All the data beneath this line is to be reproduced exactly.

(Stored data)
━━━

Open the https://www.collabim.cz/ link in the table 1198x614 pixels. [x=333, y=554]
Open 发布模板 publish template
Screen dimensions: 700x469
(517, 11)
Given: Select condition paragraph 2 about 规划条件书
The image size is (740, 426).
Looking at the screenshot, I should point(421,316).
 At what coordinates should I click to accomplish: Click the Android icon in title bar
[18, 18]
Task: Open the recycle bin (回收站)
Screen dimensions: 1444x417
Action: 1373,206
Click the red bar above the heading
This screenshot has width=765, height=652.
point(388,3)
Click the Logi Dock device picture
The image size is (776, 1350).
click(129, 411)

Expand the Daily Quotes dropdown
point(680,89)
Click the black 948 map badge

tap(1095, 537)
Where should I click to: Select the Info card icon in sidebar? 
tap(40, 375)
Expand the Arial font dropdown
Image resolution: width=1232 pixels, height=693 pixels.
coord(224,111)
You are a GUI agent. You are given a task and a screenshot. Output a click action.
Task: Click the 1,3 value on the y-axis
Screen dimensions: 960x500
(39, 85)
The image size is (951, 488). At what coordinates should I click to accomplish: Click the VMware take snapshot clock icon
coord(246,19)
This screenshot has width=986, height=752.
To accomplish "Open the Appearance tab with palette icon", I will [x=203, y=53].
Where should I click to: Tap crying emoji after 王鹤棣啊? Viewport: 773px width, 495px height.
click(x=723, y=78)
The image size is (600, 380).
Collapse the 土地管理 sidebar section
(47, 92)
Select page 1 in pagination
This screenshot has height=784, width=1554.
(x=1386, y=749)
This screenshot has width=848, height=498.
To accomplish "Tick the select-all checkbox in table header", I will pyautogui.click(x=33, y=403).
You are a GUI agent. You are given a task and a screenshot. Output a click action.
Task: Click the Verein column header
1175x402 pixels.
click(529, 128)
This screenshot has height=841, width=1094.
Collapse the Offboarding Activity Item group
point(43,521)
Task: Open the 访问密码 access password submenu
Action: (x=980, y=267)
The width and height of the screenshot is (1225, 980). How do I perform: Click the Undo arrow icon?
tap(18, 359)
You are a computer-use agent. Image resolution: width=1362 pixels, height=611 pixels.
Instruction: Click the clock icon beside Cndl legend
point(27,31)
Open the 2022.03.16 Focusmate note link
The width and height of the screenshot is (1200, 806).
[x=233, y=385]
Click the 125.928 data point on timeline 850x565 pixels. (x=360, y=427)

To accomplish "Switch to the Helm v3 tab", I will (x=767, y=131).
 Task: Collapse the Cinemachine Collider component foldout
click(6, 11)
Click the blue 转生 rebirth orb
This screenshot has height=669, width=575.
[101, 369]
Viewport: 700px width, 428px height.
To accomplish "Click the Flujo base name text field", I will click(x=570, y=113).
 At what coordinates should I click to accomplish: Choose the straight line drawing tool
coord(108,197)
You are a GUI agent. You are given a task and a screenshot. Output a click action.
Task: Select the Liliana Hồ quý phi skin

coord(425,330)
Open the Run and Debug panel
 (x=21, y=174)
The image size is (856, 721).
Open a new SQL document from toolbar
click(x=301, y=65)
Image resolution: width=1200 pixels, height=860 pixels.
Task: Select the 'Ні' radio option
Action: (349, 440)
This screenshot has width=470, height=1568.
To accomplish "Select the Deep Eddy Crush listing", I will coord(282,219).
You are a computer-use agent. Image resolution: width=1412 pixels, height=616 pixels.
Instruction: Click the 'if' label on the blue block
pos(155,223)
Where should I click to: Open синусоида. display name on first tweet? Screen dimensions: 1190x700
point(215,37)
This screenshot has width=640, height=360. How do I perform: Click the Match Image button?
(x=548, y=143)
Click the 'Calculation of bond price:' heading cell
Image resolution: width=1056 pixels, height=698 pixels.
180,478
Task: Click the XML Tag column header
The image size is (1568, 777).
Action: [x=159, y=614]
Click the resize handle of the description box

━━━

### FINAL ANSWER
Open the https://www.collabim.cz/ link in the table 1198x614 pixels. [x=333, y=554]
Open 发布模板 publish template
Screen dimensions: 700x469
(517, 11)
Given: Select condition paragraph 2 about 规划条件书
The image size is (740, 426).
Looking at the screenshot, I should point(421,316).
 At what coordinates should I click to accomplish: Click the Android icon in title bar
[18, 18]
Task: Open the recycle bin (回收站)
Screen dimensions: 1444x417
Action: 1373,206
Click the red bar above the heading
This screenshot has width=765, height=652.
point(388,3)
Click the Logi Dock device picture
The image size is (776, 1350).
click(129, 411)

Expand the Daily Quotes dropdown
point(680,89)
Click the black 948 map badge

tap(1095, 537)
Where should I click to: Select the Info card icon in sidebar? 
tap(40, 375)
Expand the Arial font dropdown
Image resolution: width=1232 pixels, height=693 pixels.
coord(224,111)
You are a GUI agent. You are given a task and a screenshot. Output a click action.
Task: Click the 1,3 value on the y-axis
Screen dimensions: 960x500
(39, 85)
The image size is (951, 488). At what coordinates should I click to accomplish: Click the VMware take snapshot clock icon
coord(246,19)
This screenshot has width=986, height=752.
To accomplish "Open the Appearance tab with palette icon", I will [x=203, y=53].
Where should I click to: Tap crying emoji after 王鹤棣啊? Viewport: 773px width, 495px height.
click(x=723, y=78)
The image size is (600, 380).
Collapse the 土地管理 sidebar section
(47, 92)
Select page 1 in pagination
This screenshot has height=784, width=1554.
(x=1386, y=749)
This screenshot has width=848, height=498.
To accomplish "Tick the select-all checkbox in table header", I will pyautogui.click(x=33, y=403).
You are a GUI agent. You are given a task and a screenshot. Output a click action.
Task: Click the Verein column header
1175x402 pixels.
click(529, 128)
This screenshot has height=841, width=1094.
Collapse the Offboarding Activity Item group
point(43,521)
Task: Open the 访问密码 access password submenu
Action: (x=980, y=267)
The width and height of the screenshot is (1225, 980). How do I perform: Click the Undo arrow icon?
tap(18, 359)
You are a computer-use agent. Image resolution: width=1362 pixels, height=611 pixels.
Instruction: Click the clock icon beside Cndl legend
point(27,31)
Open the 2022.03.16 Focusmate note link
The width and height of the screenshot is (1200, 806).
[x=233, y=385]
Click the 125.928 data point on timeline 850x565 pixels. (x=360, y=427)

To accomplish "Switch to the Helm v3 tab", I will (x=767, y=131).
 Task: Collapse the Cinemachine Collider component foldout
click(6, 11)
Click the blue 转生 rebirth orb
This screenshot has height=669, width=575.
[101, 369]
Viewport: 700px width, 428px height.
To accomplish "Click the Flujo base name text field", I will click(x=570, y=113).
 At what coordinates should I click to accomplish: Choose the straight line drawing tool
coord(108,197)
You are a GUI agent. You are given a task and a screenshot. Output a click action.
Task: Select the Liliana Hồ quý phi skin

coord(425,330)
Open the Run and Debug panel
 (x=21, y=174)
The image size is (856, 721).
Open a new SQL document from toolbar
click(x=301, y=65)
Image resolution: width=1200 pixels, height=860 pixels.
Task: Select the 'Ні' radio option
Action: (349, 440)
This screenshot has width=470, height=1568.
To accomplish "Select the Deep Eddy Crush listing", I will coord(282,219).
You are a computer-use agent. Image resolution: width=1412 pixels, height=616 pixels.
Instruction: Click the 'if' label on the blue block
pos(155,223)
Where should I click to: Open синусоида. display name on first tweet? Screen dimensions: 1190x700
point(215,37)
This screenshot has width=640, height=360. How do I perform: Click the Match Image button?
(x=548, y=143)
Click the 'Calculation of bond price:' heading cell
Image resolution: width=1056 pixels, height=698 pixels.
180,478
Task: Click the XML Tag column header
The image size is (1568, 777).
Action: [x=159, y=614]
Click the resize handle of the description box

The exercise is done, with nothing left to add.